• [DIRECTIONS] Copy out the rows below without any change, starting with the line that contains "Click the 'spreader' tag" and continuing through the line that contains "[x=96, y=250]".

• [SUPPLIED RECORDS]
....................

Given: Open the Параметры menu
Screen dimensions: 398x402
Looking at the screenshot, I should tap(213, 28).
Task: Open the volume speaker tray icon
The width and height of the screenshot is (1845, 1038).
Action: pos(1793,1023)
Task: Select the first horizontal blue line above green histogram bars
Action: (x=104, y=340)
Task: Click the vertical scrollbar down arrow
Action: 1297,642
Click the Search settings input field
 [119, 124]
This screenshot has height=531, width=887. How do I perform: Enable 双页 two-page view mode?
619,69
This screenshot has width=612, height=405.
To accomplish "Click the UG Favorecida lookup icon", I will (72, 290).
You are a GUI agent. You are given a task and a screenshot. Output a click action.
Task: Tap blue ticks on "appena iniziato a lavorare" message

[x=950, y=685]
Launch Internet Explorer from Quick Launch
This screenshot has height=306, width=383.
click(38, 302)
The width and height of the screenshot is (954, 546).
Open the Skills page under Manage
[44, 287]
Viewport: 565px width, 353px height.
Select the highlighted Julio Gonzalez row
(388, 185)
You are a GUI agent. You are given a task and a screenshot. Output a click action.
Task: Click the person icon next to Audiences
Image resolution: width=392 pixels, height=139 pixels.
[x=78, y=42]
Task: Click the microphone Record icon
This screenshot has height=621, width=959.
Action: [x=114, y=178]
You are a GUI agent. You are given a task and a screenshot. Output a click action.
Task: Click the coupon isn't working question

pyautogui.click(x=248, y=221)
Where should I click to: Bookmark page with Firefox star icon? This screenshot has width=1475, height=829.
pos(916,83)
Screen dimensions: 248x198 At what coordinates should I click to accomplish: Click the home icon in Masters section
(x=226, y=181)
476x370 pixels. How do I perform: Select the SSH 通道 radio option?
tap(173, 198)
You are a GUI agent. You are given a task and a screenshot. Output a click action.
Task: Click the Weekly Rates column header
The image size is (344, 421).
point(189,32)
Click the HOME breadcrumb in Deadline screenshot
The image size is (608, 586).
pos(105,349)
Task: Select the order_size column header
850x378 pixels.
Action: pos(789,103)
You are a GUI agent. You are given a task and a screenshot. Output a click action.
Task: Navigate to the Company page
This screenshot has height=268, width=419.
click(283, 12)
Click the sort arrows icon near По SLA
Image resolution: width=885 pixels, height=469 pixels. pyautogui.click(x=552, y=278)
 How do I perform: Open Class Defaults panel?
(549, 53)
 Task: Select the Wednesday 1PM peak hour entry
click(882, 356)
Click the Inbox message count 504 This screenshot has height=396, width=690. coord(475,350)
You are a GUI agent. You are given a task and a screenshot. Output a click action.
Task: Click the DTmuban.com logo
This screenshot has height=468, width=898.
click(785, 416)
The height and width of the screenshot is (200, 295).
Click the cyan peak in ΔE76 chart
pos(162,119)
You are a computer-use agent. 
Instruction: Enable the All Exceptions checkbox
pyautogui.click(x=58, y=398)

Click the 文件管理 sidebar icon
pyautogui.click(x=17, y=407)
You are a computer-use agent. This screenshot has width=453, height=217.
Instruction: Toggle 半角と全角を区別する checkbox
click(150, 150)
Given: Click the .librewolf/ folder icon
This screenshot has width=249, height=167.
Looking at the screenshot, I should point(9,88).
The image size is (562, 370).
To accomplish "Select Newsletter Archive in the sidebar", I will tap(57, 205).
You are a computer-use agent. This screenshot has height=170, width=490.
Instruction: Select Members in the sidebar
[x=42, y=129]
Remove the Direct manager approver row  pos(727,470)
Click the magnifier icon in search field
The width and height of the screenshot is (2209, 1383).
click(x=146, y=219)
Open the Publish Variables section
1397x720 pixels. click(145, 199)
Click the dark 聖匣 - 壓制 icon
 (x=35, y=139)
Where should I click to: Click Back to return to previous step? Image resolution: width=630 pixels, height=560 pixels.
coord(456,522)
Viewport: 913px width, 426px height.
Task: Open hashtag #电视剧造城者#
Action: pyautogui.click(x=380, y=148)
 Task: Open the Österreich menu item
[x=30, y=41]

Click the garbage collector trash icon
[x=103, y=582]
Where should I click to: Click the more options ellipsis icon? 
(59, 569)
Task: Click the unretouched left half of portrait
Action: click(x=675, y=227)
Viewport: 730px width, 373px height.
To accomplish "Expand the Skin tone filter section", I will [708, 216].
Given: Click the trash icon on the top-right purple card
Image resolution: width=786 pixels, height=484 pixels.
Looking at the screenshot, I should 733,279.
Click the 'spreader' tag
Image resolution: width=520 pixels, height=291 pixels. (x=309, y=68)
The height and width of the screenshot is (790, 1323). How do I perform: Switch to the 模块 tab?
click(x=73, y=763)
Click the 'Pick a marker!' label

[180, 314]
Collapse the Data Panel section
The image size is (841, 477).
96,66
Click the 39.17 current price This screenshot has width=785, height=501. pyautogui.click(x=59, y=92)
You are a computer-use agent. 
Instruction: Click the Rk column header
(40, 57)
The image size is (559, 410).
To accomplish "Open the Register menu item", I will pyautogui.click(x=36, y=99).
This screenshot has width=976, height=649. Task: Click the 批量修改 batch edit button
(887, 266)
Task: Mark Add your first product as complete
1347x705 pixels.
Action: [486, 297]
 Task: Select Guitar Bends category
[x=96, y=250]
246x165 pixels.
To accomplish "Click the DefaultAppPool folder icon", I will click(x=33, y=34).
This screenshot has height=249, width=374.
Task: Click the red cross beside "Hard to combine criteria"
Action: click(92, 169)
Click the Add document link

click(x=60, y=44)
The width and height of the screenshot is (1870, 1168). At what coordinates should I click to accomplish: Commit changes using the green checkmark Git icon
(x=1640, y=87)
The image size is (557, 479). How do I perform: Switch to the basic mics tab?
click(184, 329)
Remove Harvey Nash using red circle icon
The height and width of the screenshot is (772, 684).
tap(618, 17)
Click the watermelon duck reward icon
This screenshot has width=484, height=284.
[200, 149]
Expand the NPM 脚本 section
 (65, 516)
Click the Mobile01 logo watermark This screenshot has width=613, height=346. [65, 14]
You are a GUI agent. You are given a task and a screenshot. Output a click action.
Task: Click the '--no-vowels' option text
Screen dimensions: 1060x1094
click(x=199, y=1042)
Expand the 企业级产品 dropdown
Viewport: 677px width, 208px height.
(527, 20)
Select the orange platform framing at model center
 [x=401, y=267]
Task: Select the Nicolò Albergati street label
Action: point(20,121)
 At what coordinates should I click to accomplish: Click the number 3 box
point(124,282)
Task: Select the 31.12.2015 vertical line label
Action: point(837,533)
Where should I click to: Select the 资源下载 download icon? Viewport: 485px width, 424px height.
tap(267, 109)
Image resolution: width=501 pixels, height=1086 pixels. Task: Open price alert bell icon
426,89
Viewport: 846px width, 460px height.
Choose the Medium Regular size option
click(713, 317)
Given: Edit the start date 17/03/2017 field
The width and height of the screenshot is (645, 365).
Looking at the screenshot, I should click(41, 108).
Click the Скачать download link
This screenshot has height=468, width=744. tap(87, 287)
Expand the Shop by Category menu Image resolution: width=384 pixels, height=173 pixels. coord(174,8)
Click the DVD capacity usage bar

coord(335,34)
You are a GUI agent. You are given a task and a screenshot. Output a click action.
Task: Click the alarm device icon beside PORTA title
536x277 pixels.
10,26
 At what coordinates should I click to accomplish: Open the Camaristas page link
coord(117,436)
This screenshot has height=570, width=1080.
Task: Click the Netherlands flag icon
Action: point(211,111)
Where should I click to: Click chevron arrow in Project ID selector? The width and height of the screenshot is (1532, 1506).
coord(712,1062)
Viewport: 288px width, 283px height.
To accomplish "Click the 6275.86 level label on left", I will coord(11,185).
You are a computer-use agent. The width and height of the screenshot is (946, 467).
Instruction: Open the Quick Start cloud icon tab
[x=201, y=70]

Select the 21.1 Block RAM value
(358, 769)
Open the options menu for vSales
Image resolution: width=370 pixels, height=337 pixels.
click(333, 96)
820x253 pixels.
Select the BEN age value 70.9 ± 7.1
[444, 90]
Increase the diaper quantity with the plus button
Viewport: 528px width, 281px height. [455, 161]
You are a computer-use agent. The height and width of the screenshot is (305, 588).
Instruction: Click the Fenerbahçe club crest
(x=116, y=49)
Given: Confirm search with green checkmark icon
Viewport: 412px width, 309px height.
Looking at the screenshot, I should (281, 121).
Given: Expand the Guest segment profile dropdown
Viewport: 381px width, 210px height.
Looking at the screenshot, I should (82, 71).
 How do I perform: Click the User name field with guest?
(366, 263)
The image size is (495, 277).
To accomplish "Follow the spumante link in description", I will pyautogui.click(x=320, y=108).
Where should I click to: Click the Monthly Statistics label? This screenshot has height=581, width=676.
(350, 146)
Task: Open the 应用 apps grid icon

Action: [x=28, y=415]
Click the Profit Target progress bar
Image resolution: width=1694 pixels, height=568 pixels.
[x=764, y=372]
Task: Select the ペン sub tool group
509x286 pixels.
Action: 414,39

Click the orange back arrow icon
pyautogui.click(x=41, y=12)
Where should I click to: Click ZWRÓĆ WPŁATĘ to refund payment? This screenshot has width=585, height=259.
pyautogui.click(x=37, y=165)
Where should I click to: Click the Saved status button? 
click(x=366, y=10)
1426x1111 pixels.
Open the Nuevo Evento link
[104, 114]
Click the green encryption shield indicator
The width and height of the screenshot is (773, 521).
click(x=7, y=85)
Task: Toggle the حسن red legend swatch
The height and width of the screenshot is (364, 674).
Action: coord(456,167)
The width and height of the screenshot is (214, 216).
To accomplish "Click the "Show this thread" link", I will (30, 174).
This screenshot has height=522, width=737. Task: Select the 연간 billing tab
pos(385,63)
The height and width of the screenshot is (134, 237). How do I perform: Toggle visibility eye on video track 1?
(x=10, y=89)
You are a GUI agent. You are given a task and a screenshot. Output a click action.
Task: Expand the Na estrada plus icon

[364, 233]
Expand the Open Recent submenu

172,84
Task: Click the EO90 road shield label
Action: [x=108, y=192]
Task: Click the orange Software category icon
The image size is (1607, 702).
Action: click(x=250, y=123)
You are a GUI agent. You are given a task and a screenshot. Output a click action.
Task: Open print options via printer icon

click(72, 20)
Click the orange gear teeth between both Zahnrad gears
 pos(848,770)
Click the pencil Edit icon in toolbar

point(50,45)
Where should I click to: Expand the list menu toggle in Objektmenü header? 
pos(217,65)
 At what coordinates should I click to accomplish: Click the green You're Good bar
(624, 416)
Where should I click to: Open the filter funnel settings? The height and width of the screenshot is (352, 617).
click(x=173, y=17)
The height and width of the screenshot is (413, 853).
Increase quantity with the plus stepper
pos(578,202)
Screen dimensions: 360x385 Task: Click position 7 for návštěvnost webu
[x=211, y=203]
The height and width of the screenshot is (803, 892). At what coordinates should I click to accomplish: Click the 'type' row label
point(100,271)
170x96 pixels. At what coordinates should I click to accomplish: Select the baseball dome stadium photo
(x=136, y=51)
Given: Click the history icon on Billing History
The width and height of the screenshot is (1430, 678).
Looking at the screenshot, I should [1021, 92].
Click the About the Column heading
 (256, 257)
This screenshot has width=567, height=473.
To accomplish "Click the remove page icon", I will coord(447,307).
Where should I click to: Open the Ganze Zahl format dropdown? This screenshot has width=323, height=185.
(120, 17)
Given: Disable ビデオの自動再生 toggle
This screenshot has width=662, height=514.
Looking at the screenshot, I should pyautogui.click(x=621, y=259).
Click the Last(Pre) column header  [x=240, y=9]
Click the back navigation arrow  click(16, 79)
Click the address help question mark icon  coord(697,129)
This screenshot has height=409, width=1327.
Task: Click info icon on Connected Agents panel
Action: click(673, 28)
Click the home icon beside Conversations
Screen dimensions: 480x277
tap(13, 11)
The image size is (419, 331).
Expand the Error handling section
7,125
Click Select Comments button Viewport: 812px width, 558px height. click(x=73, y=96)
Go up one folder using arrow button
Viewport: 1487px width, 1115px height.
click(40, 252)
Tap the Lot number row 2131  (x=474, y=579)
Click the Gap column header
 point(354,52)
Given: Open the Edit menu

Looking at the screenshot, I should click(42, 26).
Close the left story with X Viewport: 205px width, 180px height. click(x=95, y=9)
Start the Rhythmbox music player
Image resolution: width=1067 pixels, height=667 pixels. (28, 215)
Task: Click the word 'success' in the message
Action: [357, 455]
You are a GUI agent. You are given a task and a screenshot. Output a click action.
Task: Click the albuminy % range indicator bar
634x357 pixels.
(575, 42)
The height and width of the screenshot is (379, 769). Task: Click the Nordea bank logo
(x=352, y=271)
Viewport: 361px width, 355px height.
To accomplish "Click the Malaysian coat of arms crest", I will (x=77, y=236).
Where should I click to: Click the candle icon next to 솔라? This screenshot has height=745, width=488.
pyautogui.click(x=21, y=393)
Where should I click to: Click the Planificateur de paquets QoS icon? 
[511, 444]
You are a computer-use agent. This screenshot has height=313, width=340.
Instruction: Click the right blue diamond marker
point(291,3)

....................

• [OUTPUT]
Click the 'spreader' tag
Image resolution: width=520 pixels, height=291 pixels. (x=309, y=68)
The height and width of the screenshot is (790, 1323). How do I perform: Switch to the 模块 tab?
click(x=73, y=763)
Click the 'Pick a marker!' label

[180, 314]
Collapse the Data Panel section
The image size is (841, 477).
96,66
Click the 39.17 current price This screenshot has width=785, height=501. pyautogui.click(x=59, y=92)
You are a computer-use agent. 
Instruction: Click the Rk column header
(40, 57)
The image size is (559, 410).
To accomplish "Open the Register menu item", I will pyautogui.click(x=36, y=99).
This screenshot has width=976, height=649. Task: Click the 批量修改 batch edit button
(887, 266)
Task: Mark Add your first product as complete
1347x705 pixels.
Action: [486, 297]
 Task: Select Guitar Bends category
[x=96, y=250]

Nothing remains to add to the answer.